Na Venezuela, tudo se amplifica. O último é o mais evidente: definitivamente a oposição decide não participar das eleições. Demonstra assim que não tem interesse na via eleitoral para tentar obter o poder político. De fato, neste país, tentarma um golpe de Estado no formato ortodoxo (em 2002); ensaiaram e continuaram com o golpe não convencional com uma guerra econômica sustentada com alta intensidade (via preços e desabastecimento); há violência na rua e muitas mortes; procuraram um estalo social para derrubar o presidente; há decretos dos Estados Unidos com ameaças e bloqueio; há praticamente tudo de tudo (OEA, Parlamento Europeu, Grupo de Lima, Mercosul, Banca Internacional). E agora, finalmente, não aceitam participar das eleições. Estranhos democratas que não acreditam nas regras democráticas quando pressentem que vão perder. O interessante deste caso é que neste país, o atual governo tem absoluta consciência que o campo de disputa é tanto o eleitoral como em todas as outras dimensões. E isto permite a Maduro ser um “supersobrevivente” nesta nova fase.
Na Bolívia, também aconteceu algo parecido. O referendo revogatório foi atravessado por um reality show que prejudicou a popularidade de Evo Morales. A artilharia pesada virá para as eleições presidenciais de 2019. Porém, o presidente entendeu isso faz tempo, desde as tentativas de interrupção democrática durante a Assembleia Constituinte, que a disputa é multifacetada. Não significa que será fácil, e tudo é possível a partir de agora. Mas até o momento, Evo parece ser o outro “supersobrevivente” desta arremetida restauradora. Soube superar a última grande armadilha: encontra o mecanismo legal que lhe permite a reeleição. Era consciente que viriam críticas por isso, mas preferiu isto a pôr em risco a continuidade do projeto. Sábia decisão para seguir adiante com o aval do povo boliviano.

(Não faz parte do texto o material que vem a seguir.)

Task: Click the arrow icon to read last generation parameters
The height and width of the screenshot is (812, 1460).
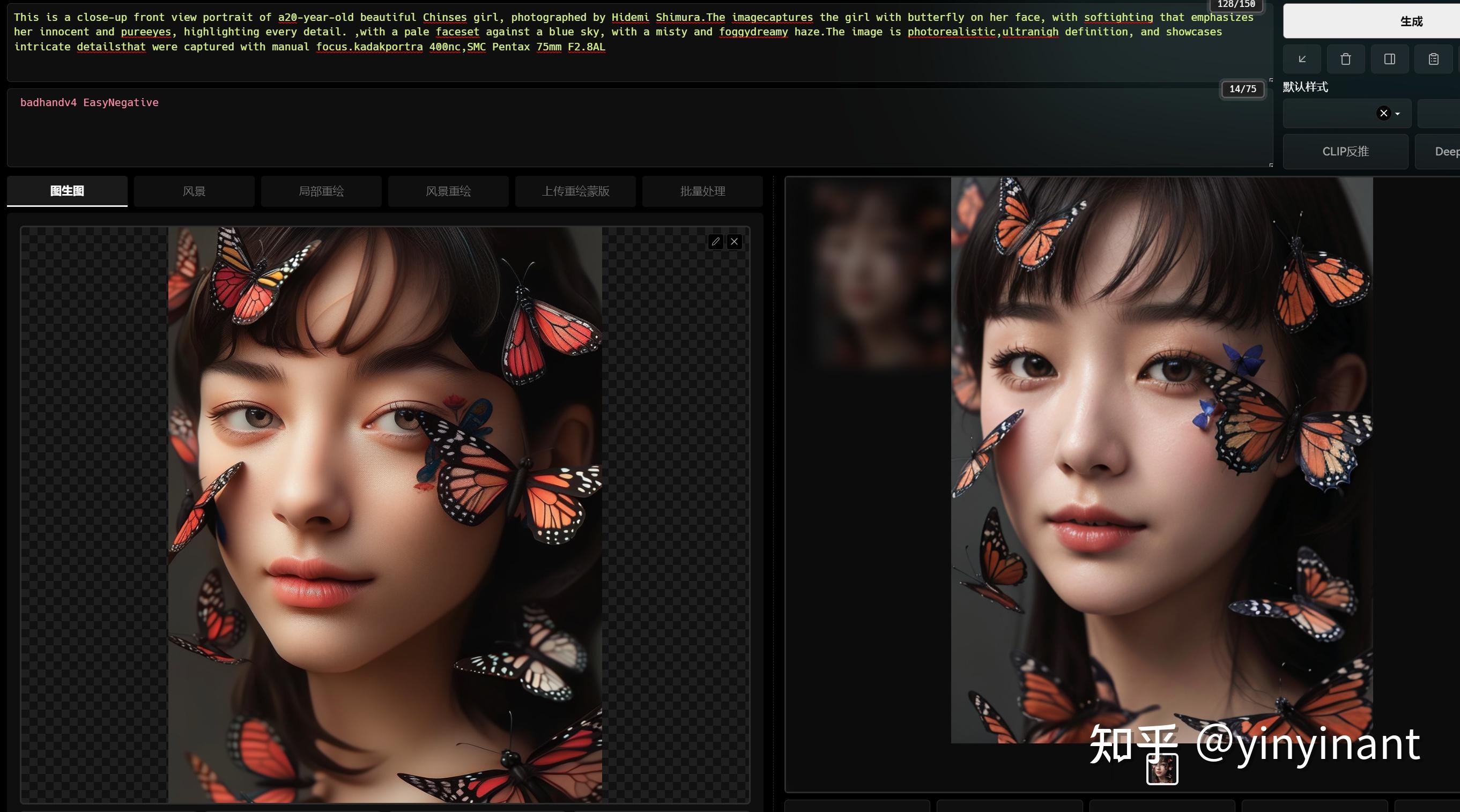Action: coord(1302,59)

Definitivamente, estamos em outra fase histórica do século 21 nesta “América Latina em disputa”. A via eleitoral conta, mas não é o único caminho escolhido para acabar com o ciclo progressista. Alguns sabem disso desde sempre, e outros já aprenderam depois de ter sofrido na pele. O campo de disputa política é cada vez mais complexo: os votos são necessários, mas também o são o poder econômico, comunicacional, Legislativo, Judicial e internacional. E o militar, ainda que pareça uma questão do passado, jamais devemos deixar de prestar atenção porque sempre está mais presente do que imaginamos.